--- Listed entries Enclosed Below ---

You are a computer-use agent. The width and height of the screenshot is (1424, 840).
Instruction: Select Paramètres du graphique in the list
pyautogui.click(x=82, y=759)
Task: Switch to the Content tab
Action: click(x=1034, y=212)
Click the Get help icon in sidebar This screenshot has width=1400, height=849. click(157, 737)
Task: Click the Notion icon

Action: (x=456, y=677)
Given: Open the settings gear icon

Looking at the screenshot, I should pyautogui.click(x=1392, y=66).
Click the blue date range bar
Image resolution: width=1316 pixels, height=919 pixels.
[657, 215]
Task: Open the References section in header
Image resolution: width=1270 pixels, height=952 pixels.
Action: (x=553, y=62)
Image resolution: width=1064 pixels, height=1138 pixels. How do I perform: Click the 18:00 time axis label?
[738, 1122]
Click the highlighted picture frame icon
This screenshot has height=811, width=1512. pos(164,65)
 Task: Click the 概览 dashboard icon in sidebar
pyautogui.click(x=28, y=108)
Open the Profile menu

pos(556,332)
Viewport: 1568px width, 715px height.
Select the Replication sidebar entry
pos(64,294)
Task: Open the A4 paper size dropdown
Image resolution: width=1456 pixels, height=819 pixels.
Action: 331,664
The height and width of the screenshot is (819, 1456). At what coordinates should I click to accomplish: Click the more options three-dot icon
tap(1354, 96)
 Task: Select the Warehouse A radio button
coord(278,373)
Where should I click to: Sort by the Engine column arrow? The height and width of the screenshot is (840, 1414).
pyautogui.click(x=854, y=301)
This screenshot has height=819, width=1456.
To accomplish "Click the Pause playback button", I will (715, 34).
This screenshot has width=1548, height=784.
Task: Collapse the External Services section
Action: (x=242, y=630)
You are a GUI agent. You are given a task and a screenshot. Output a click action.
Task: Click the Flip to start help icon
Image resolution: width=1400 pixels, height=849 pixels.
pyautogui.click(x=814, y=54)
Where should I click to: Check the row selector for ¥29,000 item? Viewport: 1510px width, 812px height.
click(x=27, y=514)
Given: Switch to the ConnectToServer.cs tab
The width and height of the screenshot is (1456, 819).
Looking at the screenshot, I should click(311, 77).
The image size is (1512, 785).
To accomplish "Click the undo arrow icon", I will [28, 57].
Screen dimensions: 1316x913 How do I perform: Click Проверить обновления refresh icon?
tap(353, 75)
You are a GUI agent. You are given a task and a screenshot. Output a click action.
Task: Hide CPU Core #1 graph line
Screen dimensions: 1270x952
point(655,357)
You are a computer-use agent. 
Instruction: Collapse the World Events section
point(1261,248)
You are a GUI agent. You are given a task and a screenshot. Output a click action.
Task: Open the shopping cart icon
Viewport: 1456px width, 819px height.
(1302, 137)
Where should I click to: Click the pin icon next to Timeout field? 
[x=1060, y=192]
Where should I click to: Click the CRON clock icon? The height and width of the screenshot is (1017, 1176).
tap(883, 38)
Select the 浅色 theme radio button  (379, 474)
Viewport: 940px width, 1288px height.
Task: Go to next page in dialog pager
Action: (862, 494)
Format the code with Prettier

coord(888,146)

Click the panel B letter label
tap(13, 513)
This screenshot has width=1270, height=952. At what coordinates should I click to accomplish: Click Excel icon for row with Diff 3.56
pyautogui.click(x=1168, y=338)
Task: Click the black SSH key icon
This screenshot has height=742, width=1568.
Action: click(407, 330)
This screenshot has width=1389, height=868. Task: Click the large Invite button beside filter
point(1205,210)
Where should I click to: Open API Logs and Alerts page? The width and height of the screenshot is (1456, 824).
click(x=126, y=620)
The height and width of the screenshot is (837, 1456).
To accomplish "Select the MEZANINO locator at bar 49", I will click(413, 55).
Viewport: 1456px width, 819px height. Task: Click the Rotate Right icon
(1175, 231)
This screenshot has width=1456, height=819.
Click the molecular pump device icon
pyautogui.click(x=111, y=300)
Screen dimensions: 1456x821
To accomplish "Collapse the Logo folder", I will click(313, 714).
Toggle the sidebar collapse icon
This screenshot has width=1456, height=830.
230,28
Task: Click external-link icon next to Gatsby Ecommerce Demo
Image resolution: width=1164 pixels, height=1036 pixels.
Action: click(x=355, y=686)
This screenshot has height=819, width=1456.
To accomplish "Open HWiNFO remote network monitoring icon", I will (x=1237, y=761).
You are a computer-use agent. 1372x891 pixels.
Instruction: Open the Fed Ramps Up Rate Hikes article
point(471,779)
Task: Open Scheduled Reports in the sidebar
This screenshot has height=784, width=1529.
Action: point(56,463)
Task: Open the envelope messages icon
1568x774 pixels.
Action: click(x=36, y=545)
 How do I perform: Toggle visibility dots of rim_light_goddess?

--- End of Enclosed Listed entries ---

→ **Task instructions**: Restate the listing above in full, exactly.

→ **Solution for this task**:
You are a computer-use agent. The width and height of the screenshot is (1424, 840).
Instruction: Select Paramètres du graphique in the list
pyautogui.click(x=82, y=759)
Task: Switch to the Content tab
Action: click(x=1034, y=212)
Click the Get help icon in sidebar This screenshot has width=1400, height=849. click(157, 737)
Task: Click the Notion icon

Action: (x=456, y=677)
Given: Open the settings gear icon

Looking at the screenshot, I should pyautogui.click(x=1392, y=66).
Click the blue date range bar
Image resolution: width=1316 pixels, height=919 pixels.
[657, 215]
Task: Open the References section in header
Image resolution: width=1270 pixels, height=952 pixels.
Action: (x=553, y=62)
Image resolution: width=1064 pixels, height=1138 pixels. How do I perform: Click the 18:00 time axis label?
[738, 1122]
Click the highlighted picture frame icon
This screenshot has height=811, width=1512. pos(164,65)
 Task: Click the 概览 dashboard icon in sidebar
pyautogui.click(x=28, y=108)
Open the Profile menu

pos(556,332)
Viewport: 1568px width, 715px height.
Select the Replication sidebar entry
pos(64,294)
Task: Open the A4 paper size dropdown
Image resolution: width=1456 pixels, height=819 pixels.
Action: 331,664
The height and width of the screenshot is (819, 1456). At what coordinates should I click to accomplish: Click the more options three-dot icon
tap(1354, 96)
 Task: Select the Warehouse A radio button
coord(278,373)
Where should I click to: Sort by the Engine column arrow? The height and width of the screenshot is (840, 1414).
pyautogui.click(x=854, y=301)
This screenshot has height=819, width=1456.
To accomplish "Click the Pause playback button", I will (715, 34).
This screenshot has width=1548, height=784.
Task: Collapse the External Services section
Action: (x=242, y=630)
You are a GUI agent. You are given a task and a screenshot. Output a click action.
Task: Click the Flip to start help icon
Image resolution: width=1400 pixels, height=849 pixels.
pyautogui.click(x=814, y=54)
Where should I click to: Check the row selector for ¥29,000 item? Viewport: 1510px width, 812px height.
click(x=27, y=514)
Given: Switch to the ConnectToServer.cs tab
The width and height of the screenshot is (1456, 819).
Looking at the screenshot, I should click(311, 77).
The image size is (1512, 785).
To accomplish "Click the undo arrow icon", I will [28, 57].
Screen dimensions: 1316x913 How do I perform: Click Проверить обновления refresh icon?
tap(353, 75)
You are a GUI agent. You are given a task and a screenshot. Output a click action.
Task: Hide CPU Core #1 graph line
Screen dimensions: 1270x952
point(655,357)
You are a computer-use agent. 
Instruction: Collapse the World Events section
point(1261,248)
You are a GUI agent. You are given a task and a screenshot. Output a click action.
Task: Open the shopping cart icon
Viewport: 1456px width, 819px height.
(1302, 137)
Where should I click to: Click the pin icon next to Timeout field? 
[x=1060, y=192]
Where should I click to: Click the CRON clock icon? The height and width of the screenshot is (1017, 1176).
tap(883, 38)
Select the 浅色 theme radio button  (379, 474)
Viewport: 940px width, 1288px height.
Task: Go to next page in dialog pager
Action: (862, 494)
Format the code with Prettier

coord(888,146)

Click the panel B letter label
tap(13, 513)
This screenshot has width=1270, height=952. At what coordinates should I click to accomplish: Click Excel icon for row with Diff 3.56
pyautogui.click(x=1168, y=338)
Task: Click the black SSH key icon
This screenshot has height=742, width=1568.
Action: click(407, 330)
This screenshot has width=1389, height=868. Task: Click the large Invite button beside filter
point(1205,210)
Where should I click to: Open API Logs and Alerts page? The width and height of the screenshot is (1456, 824).
click(x=126, y=620)
The height and width of the screenshot is (837, 1456).
To accomplish "Select the MEZANINO locator at bar 49", I will click(413, 55).
Viewport: 1456px width, 819px height. Task: Click the Rotate Right icon
(1175, 231)
This screenshot has width=1456, height=819.
Click the molecular pump device icon
pyautogui.click(x=111, y=300)
Screen dimensions: 1456x821
To accomplish "Collapse the Logo folder", I will click(313, 714).
Toggle the sidebar collapse icon
This screenshot has width=1456, height=830.
230,28
Task: Click external-link icon next to Gatsby Ecommerce Demo
Image resolution: width=1164 pixels, height=1036 pixels.
Action: click(x=355, y=686)
This screenshot has height=819, width=1456.
To accomplish "Open HWiNFO remote network monitoring icon", I will (x=1237, y=761).
You are a computer-use agent. 1372x891 pixels.
Instruction: Open the Fed Ramps Up Rate Hikes article
point(471,779)
Task: Open Scheduled Reports in the sidebar
This screenshot has height=784, width=1529.
Action: point(56,463)
Task: Open the envelope messages icon
1568x774 pixels.
Action: click(x=36, y=545)
 How do I perform: Toggle visibility dots of rim_light_goddess?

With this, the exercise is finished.